** MATERIAL PROVIDED **
--- Begin ---

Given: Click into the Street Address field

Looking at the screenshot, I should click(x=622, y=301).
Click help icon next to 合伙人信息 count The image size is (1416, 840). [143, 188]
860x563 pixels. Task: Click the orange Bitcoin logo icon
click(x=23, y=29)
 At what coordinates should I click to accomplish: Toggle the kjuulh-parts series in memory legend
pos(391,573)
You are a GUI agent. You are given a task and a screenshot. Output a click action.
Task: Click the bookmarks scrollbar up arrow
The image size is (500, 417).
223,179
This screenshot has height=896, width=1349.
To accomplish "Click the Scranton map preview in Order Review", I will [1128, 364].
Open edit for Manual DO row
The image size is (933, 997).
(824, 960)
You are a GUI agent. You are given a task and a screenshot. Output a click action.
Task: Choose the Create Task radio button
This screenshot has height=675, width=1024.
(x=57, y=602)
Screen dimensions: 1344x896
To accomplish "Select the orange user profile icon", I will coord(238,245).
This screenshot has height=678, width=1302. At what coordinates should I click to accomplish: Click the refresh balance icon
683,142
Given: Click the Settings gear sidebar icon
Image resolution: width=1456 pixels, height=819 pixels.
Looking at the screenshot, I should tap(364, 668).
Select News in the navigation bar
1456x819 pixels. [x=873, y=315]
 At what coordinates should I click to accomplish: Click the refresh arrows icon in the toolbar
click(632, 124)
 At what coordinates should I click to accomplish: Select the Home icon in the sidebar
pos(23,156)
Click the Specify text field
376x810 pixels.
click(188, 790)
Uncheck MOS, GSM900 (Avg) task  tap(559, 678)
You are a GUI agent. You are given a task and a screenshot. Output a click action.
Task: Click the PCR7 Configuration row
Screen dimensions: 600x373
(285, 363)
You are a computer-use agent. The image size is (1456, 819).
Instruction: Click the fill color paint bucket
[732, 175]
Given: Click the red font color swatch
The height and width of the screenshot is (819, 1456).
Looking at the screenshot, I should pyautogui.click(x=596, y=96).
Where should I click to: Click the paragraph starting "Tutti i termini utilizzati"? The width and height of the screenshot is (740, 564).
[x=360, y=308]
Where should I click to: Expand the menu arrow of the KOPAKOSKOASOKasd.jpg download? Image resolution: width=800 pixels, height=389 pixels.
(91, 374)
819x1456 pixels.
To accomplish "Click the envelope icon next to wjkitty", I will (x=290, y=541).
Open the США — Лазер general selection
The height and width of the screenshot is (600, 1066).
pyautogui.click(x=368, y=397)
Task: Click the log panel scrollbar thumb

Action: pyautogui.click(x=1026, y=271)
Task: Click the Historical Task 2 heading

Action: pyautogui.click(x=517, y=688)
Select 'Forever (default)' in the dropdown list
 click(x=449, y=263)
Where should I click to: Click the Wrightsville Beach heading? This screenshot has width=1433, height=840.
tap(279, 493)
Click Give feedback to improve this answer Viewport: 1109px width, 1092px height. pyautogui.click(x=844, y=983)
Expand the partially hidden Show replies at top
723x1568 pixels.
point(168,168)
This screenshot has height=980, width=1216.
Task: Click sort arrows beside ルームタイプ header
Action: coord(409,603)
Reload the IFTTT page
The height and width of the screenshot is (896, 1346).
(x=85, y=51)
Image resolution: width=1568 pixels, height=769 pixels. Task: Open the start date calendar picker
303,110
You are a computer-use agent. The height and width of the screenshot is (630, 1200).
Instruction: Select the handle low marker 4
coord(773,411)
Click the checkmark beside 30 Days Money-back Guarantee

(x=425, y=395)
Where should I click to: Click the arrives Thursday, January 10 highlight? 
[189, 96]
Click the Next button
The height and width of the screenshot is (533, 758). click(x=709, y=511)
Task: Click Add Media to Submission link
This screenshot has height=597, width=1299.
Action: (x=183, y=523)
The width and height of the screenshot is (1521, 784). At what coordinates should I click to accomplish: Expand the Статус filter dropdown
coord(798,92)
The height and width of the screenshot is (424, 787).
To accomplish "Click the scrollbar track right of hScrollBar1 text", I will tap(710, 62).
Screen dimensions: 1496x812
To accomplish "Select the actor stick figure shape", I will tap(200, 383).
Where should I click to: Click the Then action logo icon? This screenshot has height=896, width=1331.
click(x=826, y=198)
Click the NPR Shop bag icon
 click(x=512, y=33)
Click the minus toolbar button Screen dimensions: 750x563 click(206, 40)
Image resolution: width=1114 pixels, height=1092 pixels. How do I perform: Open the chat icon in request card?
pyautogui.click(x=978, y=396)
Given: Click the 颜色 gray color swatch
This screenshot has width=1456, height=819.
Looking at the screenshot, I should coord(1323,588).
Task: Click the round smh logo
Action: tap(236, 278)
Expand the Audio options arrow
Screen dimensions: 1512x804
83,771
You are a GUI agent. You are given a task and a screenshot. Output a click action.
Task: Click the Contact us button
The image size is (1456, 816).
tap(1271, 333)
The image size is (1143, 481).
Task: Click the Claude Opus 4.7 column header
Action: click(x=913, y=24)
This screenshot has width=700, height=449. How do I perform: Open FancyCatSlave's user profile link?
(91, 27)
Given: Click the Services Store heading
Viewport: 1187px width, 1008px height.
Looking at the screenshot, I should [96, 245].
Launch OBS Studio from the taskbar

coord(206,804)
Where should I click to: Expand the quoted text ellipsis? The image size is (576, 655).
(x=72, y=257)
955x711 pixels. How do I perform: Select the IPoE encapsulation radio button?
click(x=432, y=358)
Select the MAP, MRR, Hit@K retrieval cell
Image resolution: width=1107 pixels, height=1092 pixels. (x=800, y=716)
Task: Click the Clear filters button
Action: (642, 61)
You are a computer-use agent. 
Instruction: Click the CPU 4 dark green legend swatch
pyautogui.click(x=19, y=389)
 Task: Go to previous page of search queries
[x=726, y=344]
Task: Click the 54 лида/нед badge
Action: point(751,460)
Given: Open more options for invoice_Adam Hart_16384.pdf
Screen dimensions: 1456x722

--- End ---

** DIRECTION **
Copy the records verbatim, beginning at the line that contains "Launch OBS Studio from the taskbar" and continuing through the final line of the records.

** RESPONSE BELOW **
Launch OBS Studio from the taskbar

coord(206,804)
Where should I click to: Expand the quoted text ellipsis? The image size is (576, 655).
(x=72, y=257)
955x711 pixels. How do I perform: Select the IPoE encapsulation radio button?
click(x=432, y=358)
Select the MAP, MRR, Hit@K retrieval cell
Image resolution: width=1107 pixels, height=1092 pixels. (x=800, y=716)
Task: Click the Clear filters button
Action: (642, 61)
You are a computer-use agent. 
Instruction: Click the CPU 4 dark green legend swatch
pyautogui.click(x=19, y=389)
 Task: Go to previous page of search queries
[x=726, y=344]
Task: Click the 54 лида/нед badge
Action: point(751,460)
Given: Open more options for invoice_Adam Hart_16384.pdf
Screen dimensions: 1456x722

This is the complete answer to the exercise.